Sin embargo –San Bernardo tiene razón- tales jubilaciones rebosan apenas el piadoso reconocimiento de un pagano afortunado. Y no habría jamás sabido lo que era en toda verdad el amor de Dios si por ventura, un día de gracia, entendiendo la palabra del salmo: “Abre la boca y yo la llenaré”, no había entendido que ya no era cuestión de esos bajos alimentos terrestres pero de un don espiritual. “Abrí la boca de mi alma y aspiré tu Espíritu” (sal. 118, 131). El soplo ardiente de tu aliento invadió hasta las profundidades y llenó las cavernas de todos mis sentidos. Entonces yo os amaba por Vos mismo, y no por vuestras obras, ni por las ideas que me dabais de vuestra propia excelencia, pero en ese soplo dichoso que era vuestra Vida invadiendo la mía. Entendí lo que era la creación, obra incesante de vuestra Mano paterna, lo que era la redención cumplida por vuestro Hijo, y en fin nuestra Santificación por la labor de la Iglesia. Era una aplicación amorosa de vuestra sabiduría a nuestra frágil existencia, era un derramamiento de la Sangre Preciosa de Jesús en nuestras arterias, era el Soplo Santo de vuestra Vida viniendo a todo momento llenar nuestros pechos, era el latido de vuestro corazón viniendo a romperse contra el nuestro. ¡Ah, os amaba! Y gritaba en mi entusiasmo: ¡Dios me es un amigo! ¡Dios me es un esposo! ¡Dios me es un Padre! A Él gloria, alabanza, honor eternamente.

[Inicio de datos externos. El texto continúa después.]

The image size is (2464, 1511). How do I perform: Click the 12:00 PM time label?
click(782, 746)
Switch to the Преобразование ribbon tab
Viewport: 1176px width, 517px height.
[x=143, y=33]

Es desde ese día que sufro. Demasiados hermanos míos no saben, no entienden, no lo quieren saber ni entender. Es una lastima para ellos, es un insulto que Os es hecha. Los unos se declaran ateos, cosa horrible; los otros excusan el ateísmo cuando no hacen su elogio, blasfemia peor aun. Y yo, me quedo ahí en mis pecados, en mi apatía. Sé que son inexcusables, según San Pablo, en su ceguedad, su endurecimiento de corazón. Pero sufro, porque si me desgastara todo a vuestro servicio, tal vez, haríais gracia a esas multitudes, oh Dios mío. ¿Cómo a mí?
Oh Padre mío, Padre nuestro, dadme de anunciar a mis hermanos, por mi vida y mi palabra, que el amor no es amado, y que su felicidad está ahí, en amar el amor.